Reading PayPal developer documentation (and this is a lot of documentation) I'm not sure if IPN is mandatory or I can simply ignore it.
Of course, I must implement some other mecanism in order to know if the payment was correct. I thought doing something like this:
Create a new payment (via web service) with a different code in both returnUrl and cancelUrl. This codes are generated randomly for every payment and stored in DB.
When the user finishes the payment (OK or KO), PayPal will redirect its page to my site and I will be able to know if the code is correct.

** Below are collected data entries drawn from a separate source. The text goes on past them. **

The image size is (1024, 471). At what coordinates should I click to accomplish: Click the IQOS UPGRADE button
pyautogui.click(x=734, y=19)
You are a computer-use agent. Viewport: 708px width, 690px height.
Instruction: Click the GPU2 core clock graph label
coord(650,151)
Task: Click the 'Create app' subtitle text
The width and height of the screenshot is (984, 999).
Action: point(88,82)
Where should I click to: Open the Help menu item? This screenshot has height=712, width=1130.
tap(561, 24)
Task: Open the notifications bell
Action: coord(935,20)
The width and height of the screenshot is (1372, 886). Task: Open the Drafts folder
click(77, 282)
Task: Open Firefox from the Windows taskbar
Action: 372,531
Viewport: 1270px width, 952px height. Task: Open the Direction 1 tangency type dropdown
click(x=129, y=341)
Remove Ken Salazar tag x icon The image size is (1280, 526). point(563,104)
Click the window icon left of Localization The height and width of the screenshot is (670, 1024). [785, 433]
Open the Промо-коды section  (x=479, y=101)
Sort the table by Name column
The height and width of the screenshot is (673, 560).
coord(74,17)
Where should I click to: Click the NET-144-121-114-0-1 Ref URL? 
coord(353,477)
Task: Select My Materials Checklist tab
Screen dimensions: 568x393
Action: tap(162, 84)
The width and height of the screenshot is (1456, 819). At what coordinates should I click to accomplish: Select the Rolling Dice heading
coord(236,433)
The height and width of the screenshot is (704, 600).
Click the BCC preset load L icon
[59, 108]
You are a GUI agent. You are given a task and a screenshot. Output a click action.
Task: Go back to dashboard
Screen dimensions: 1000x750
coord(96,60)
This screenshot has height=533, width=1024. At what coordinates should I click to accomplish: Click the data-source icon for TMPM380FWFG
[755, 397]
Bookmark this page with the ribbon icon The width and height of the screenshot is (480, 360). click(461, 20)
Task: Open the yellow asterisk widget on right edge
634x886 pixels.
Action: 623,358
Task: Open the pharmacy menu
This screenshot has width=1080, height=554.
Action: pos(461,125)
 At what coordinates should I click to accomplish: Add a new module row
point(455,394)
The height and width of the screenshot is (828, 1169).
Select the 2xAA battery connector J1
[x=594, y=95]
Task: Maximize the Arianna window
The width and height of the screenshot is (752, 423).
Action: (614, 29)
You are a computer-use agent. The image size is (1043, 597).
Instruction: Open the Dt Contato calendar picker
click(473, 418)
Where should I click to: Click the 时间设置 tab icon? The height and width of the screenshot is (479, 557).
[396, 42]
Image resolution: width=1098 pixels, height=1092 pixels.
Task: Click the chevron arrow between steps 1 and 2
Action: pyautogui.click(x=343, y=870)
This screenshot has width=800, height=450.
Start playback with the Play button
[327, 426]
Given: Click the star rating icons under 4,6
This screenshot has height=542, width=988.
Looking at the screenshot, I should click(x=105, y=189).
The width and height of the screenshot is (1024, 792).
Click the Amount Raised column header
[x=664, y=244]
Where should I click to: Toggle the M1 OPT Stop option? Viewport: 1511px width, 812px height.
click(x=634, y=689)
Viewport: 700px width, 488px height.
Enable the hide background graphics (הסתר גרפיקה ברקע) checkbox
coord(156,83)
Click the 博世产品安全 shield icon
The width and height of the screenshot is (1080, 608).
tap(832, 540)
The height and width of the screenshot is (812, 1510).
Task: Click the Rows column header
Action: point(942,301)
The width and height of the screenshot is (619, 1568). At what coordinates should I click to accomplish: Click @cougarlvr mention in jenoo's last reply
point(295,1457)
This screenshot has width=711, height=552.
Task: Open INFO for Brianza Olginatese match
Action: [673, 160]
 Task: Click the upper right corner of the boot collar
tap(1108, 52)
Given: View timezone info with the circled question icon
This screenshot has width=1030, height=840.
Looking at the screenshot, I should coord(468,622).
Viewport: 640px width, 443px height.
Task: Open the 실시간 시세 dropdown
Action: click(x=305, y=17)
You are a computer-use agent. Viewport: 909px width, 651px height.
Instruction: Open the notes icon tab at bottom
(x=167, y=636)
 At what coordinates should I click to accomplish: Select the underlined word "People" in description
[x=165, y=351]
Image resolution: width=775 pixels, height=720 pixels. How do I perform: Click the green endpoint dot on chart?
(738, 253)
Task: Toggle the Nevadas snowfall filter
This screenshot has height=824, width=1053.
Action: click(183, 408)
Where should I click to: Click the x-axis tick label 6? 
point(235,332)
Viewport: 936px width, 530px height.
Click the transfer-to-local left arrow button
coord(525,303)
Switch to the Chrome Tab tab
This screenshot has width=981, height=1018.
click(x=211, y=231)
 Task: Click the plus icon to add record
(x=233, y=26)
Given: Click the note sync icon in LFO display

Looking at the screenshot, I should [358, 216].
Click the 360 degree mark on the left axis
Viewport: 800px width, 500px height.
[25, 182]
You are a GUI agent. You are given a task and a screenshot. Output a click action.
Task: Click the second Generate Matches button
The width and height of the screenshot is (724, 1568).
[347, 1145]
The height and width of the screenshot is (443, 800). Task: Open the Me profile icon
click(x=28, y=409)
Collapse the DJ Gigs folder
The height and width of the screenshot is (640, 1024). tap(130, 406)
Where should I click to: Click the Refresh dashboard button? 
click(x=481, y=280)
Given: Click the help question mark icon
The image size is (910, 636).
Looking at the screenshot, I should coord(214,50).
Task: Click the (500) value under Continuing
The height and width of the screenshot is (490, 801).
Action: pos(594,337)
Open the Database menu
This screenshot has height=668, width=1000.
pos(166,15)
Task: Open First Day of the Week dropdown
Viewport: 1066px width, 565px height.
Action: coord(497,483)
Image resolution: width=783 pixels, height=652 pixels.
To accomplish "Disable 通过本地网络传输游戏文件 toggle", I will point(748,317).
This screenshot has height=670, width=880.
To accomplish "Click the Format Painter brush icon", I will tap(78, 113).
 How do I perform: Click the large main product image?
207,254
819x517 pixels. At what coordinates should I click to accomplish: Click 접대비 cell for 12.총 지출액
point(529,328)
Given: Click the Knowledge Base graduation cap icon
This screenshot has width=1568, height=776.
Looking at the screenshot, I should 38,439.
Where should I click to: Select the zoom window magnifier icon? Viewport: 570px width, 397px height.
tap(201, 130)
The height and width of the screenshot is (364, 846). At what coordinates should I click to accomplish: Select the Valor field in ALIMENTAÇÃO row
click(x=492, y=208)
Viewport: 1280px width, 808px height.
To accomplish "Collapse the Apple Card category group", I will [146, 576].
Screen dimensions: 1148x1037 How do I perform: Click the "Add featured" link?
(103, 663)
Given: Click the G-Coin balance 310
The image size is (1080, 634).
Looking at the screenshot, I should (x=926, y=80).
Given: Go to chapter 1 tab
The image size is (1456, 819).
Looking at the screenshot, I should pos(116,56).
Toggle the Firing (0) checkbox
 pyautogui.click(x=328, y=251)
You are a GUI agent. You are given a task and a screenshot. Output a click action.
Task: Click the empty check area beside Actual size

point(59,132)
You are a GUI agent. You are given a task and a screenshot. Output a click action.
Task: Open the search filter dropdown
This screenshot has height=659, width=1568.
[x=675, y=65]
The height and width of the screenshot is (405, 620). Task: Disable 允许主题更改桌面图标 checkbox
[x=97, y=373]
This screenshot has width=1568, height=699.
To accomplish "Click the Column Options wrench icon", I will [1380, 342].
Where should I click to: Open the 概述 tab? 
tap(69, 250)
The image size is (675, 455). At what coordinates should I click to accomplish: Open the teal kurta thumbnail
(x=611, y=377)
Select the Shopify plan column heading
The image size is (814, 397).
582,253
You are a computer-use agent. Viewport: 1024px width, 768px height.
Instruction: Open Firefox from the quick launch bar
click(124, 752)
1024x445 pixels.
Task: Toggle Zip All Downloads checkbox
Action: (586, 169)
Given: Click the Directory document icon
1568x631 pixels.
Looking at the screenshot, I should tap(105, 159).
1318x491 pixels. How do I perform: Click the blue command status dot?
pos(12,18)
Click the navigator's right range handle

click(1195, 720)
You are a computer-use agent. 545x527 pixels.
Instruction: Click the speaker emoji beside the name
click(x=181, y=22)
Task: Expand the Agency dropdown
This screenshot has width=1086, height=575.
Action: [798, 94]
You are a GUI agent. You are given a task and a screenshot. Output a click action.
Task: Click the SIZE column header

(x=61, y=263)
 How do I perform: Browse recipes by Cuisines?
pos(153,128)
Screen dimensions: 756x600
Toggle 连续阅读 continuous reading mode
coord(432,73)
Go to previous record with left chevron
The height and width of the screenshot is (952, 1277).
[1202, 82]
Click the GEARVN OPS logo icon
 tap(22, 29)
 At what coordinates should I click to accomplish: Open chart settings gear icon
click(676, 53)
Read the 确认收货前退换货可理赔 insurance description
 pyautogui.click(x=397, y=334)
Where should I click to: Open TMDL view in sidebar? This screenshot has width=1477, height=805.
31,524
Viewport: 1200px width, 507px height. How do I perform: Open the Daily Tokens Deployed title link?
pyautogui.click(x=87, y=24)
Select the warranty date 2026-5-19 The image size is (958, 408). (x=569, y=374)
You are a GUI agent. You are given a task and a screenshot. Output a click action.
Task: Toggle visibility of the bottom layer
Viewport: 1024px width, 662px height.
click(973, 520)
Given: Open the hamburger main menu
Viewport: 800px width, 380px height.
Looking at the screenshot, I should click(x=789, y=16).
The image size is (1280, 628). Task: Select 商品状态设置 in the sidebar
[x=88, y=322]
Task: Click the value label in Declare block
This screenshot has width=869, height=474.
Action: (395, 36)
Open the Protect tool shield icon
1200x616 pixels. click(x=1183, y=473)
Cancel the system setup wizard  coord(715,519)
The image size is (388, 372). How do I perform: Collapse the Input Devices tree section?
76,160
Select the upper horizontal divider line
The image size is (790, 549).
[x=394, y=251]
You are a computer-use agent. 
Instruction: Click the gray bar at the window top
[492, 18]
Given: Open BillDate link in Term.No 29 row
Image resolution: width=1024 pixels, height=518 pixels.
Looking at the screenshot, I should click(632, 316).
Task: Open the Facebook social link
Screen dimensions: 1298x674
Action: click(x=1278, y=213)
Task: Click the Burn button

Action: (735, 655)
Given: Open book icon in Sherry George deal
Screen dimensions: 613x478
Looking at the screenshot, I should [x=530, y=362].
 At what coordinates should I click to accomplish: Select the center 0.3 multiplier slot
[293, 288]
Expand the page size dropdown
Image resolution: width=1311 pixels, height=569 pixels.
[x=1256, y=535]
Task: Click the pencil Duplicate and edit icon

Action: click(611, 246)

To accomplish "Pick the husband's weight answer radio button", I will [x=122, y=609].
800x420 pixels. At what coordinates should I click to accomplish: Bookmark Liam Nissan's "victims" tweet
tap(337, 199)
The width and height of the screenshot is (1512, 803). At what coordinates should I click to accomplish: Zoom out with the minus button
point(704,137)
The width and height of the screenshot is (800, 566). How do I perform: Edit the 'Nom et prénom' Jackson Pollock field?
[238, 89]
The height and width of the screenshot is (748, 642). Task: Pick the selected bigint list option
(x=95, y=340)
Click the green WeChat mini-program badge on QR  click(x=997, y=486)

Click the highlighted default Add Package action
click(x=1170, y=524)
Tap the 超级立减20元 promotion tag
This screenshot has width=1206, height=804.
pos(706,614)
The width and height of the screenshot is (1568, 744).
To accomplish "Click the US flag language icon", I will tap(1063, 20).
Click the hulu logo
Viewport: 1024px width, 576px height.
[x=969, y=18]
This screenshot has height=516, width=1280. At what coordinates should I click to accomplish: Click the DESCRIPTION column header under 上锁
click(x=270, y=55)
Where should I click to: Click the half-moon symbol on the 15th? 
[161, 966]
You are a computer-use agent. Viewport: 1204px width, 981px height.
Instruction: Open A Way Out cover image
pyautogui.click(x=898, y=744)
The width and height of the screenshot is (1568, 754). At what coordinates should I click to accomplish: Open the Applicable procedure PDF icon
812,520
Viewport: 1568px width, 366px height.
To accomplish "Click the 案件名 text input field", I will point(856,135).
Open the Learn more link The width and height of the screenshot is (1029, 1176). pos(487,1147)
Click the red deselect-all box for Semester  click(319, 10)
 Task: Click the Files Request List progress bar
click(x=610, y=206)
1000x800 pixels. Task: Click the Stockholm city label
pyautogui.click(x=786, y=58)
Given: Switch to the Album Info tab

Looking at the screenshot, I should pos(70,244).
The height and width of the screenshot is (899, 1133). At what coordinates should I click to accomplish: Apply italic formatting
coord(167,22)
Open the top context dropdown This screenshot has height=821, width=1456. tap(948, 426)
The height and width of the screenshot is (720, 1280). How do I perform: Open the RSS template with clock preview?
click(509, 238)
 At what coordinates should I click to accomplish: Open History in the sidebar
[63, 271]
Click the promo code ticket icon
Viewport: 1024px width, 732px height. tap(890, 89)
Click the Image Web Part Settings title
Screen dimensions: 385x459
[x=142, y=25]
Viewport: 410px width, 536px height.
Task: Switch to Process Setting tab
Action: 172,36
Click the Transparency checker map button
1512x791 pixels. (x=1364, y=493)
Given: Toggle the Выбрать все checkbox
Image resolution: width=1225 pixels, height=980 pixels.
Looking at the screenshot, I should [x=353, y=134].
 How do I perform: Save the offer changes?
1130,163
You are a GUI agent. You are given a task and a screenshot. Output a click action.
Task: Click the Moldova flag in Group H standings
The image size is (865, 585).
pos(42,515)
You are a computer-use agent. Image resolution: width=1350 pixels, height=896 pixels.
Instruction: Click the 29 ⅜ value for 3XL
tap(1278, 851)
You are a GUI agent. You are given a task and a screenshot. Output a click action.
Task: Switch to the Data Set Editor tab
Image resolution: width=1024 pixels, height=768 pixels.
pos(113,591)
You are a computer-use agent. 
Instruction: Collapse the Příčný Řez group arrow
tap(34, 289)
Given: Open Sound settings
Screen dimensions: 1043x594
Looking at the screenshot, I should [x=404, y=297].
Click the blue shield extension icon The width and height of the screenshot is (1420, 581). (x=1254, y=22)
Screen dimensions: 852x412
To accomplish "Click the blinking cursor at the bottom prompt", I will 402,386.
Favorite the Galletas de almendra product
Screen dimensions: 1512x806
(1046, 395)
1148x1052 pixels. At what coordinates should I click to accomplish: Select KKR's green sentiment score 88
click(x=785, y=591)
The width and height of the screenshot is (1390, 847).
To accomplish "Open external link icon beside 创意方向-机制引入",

If there is a problem (user closes window, response doesn't arrive, codes don't match...) will be handled manually looking the transactions on PayPal site.
Do you think is this ok?
Thanks.
No, I think that sounds awful.
The user could skip the payment step and simply edit together your required URL, then paste it into the browser address bar. That would give them free product.
You can use the PayPal SOAP APIs to verify the transaction once you receive the URL. You merely can't trust that URL blindly the second you receive it.
You'll need to be careful not to allow users to send you the URL of some other person's payment, and receive the product twice for that payment. (Once to real payee, once to fraudster...)
It's important that you verify that you were paid the correct amount. (Assuming you care that you were paid the correct amount.)
In general, when you interface with PayPal, whatever method you use, it is important that you understand software security and threat modelling. Otherwise, there is really only a small chance you will be secure from fraud.